Given task 1: Return the portion of the jumping lesson account that begins at the words "We warmed up" and stops after "the last minute.", copied word for word.
Given task 2: Summarize the jumping lesson account in two sentences.
══ Passage given
We warmed up both directions with our outside single. Normally this jump is easy. I decided to start cantering left lead away from the road. For the LIFE OF ME I could not hit the right distance and we had an OK spot but not a great spot. My trainer said I had the canter for the distance, but backed off at the last minute.

From the right lead, we had the same, nice canter, though perhaps an inch more forward and hit a gorgeous spot. Ranger didn’t entirely lift his feet so it was a tad clunky, but other than that… Sometimes though I still think about the jumps which make me think this one was probably in the 2’9″ range vs the 2’6″ as a pole was added later to make it 3′ for Mikey’s final course. So, that’s my excuse for looking at least the first time.

We returned to the left lead and I got the same damn spot. So I repeated it again and this time, I changed my canter. We actually got a better spot and I got a lecture. We don’t change our canter to fix our spots. Which I know. But, unable to figure out what I was doing wrong, I figured I could just ride a little faster and it would solve the spot issue. It did, but that wasn’t the solution we were looking for. True, I know it’s true. We ride the same canter the whole course. If I need to, I can lengthen or shorten, but the canter SPEED must stay the same. So, me picking up an entirely different paced canter was not the solution. Establish pace then make an adjustment to stride length if needed, not to the actual canter itself. Does that make sense? We want rhythm.
════
══ Dataset extract
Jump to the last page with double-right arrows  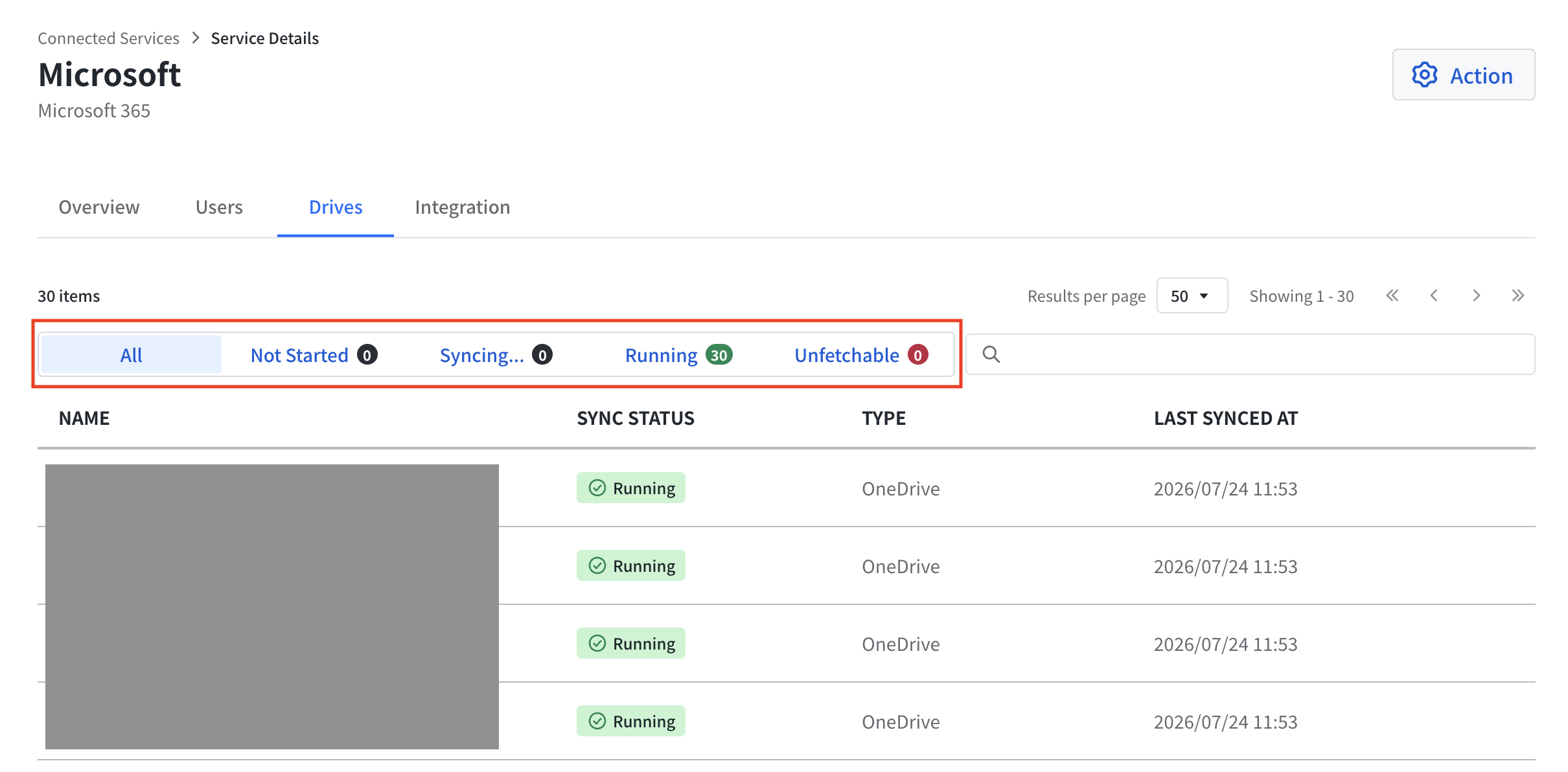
════
Solution 1:
We warmed up both directions with our outside single. Normally this jump is easy. I decided to start cantering left lead away from the road. For the LIFE OF ME I could not hit the right distance and we had an OK spot but not a great spot. My trainer said I had the canter for the distance, but backed off at the last minute.

Solution 2: From the left lead, the rider kept getting an OK but not great spot at the jump, while the right lead produced a nice canter and a gorgeous spot. Picking up a faster canter fixed the left-lead spot but earned a lecture, because the canter speed must stay the same for the whole course, with only stride length lengthened or shortened if needed.